We met when I was 18… And you were 21… I was truly scared of long distance and the ideas of everything that’d come up but when you accepted to be mine. My heart was jumping for joy. I remember every night before we met, I was so anxious and scared how’d you see me. I was in my bedroom at night wishing I got to hold your face and kiss you. But when I facetime’d you for the first time, my stomach was catching butterflies and my lips smiled in ever inch or form. The first time we met.. I was truly happy to be with you. I wasn’t as nervous but It was the best 9 days I could ever have in my life..
I remember all the times of everything we did. Me cuddling next to you and holding your hands at the movies. How scared I was at certain ones. When we watched Shang-Chi and I was just holding you and your hands..

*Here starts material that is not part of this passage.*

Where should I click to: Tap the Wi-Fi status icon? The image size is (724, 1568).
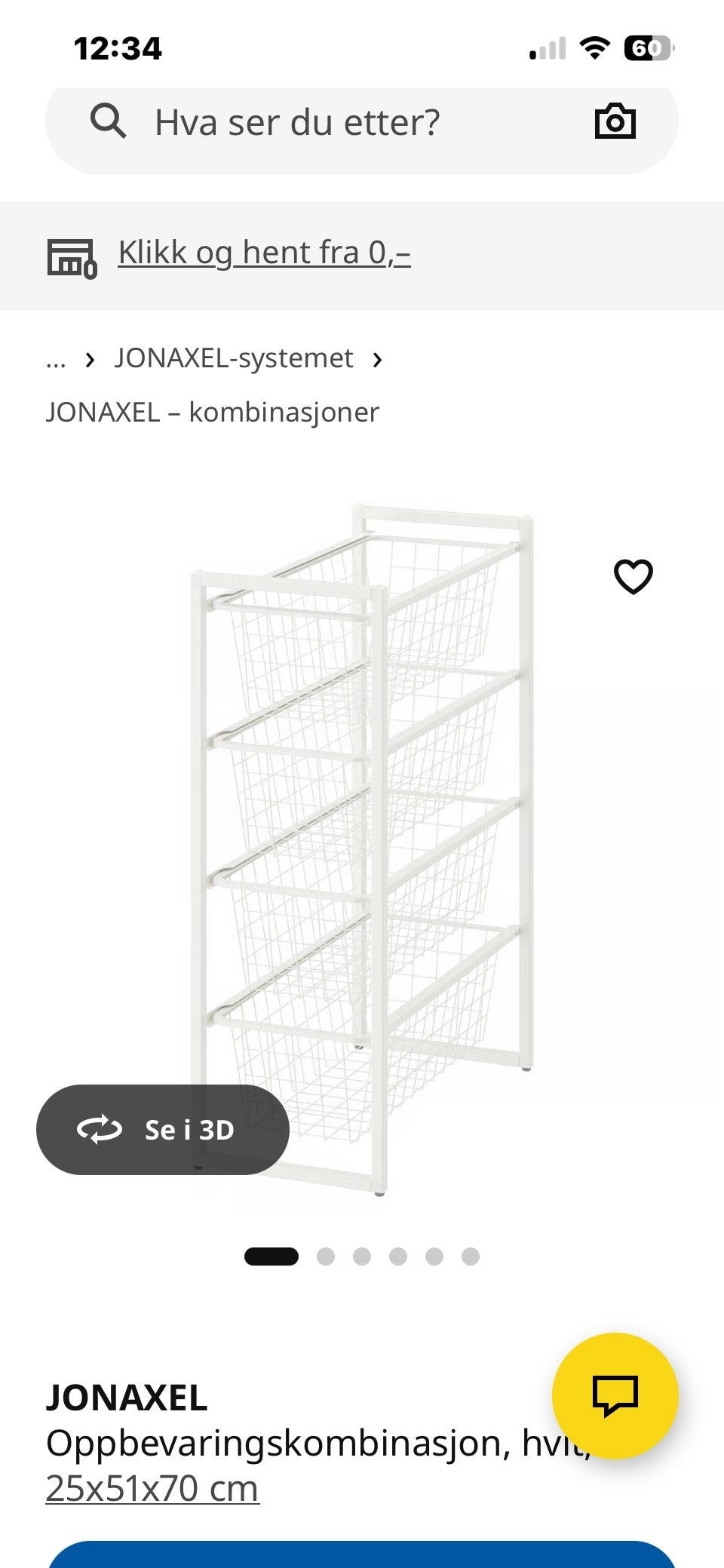pos(594,49)
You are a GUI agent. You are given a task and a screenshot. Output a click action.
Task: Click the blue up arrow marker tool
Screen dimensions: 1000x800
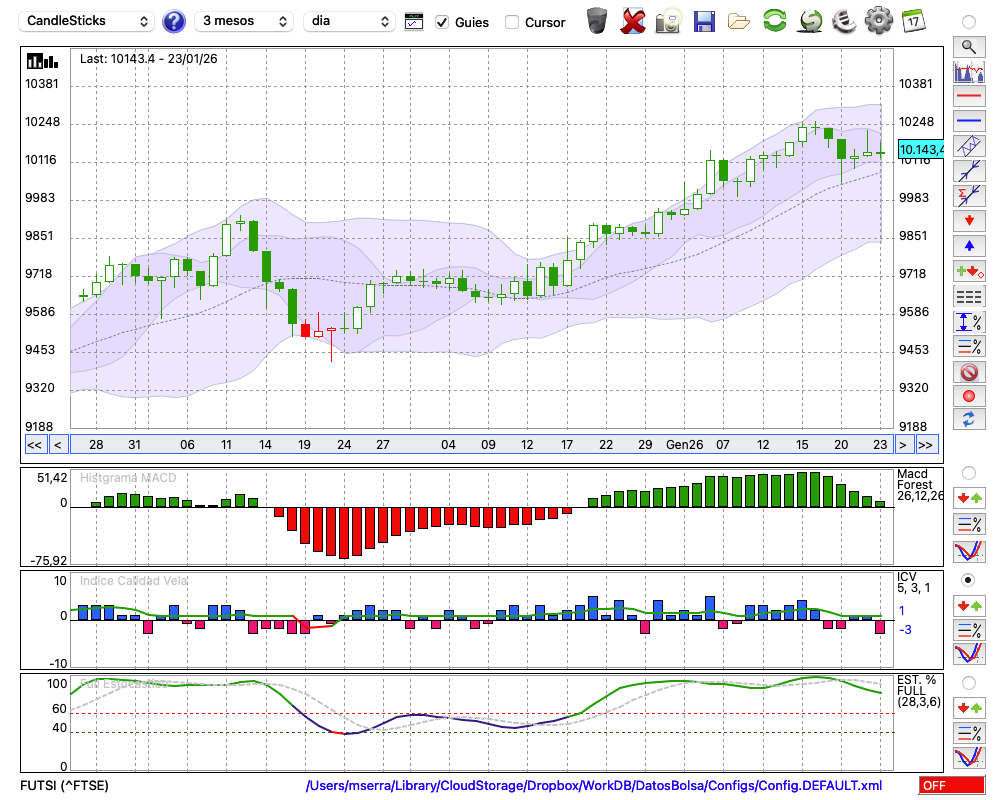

I remember holding your face and kissing it all over when I first saw you. I was truly entranced and in love with you. I got on my tippy toes to kiss you before I had to shower. I remember telling you to close your eyes so I could give you your squishy octopus. You named it, Squish. I thought you were super cute.. When we entangled our legs under the blanket and held onto each other. I kissed every part of your face. It all went by so fast.. When you went upstairs to grab my shoes because I was in pain.. Us making out on the couch and scared of the other people staying with us walking in. Laying down and watching Naruto.. Tatbilb… Jojo… And more. I remember being so happy watching Darling in the Franxx with you. I started saying darling more often. I called you honey.. my dear.. my bunbun.. my love.. all the times I was so happy to say to only you. I miss that. I misd you.
I remember you taking me to your high school and we danced in the blazing hot sun of Texas but I was happy you showed me apart of your childhood. You took me to meet your family where I was so nervous.. I kept asking you what to wear so I kept it casual.. I was just full of butterflies because you were the person I was gonna marry some day…?
But.. Not anymore.. After 5 months, you broke up with with me due to lost feelings. I was so happy walking the grocery stores with you, holding your hands, cooking with you and just.. the kisses we shared. I miss your voice entirely…
It’s been 2 weeks.. How is your mom and dad? Have you been eating properly? Is your wrist okay from the carpal tunnel? Have you went to the gym again? I’m so excited for you to meet your goals. How is your dad holding up from the funeral?
How.. are you..
Do you… miss me? I… miss you. so so so so so so so so so so so so much. I love you so so so so much. I remember you came up with the name, Aimèe. It means my beloved. I was your beloved. And I cried because I had you in my life. I was so happy to have you. Just for it all t fade away.. 5 months later… To our futures..
I wish nothing but good health and fortune. Make the gym gains. Make good choices. Be more self resilient. Don’t listen to other’s opinions. And… Treat the next girl with as a priority or you’ll lose another one again..
You’re my first love. Chris.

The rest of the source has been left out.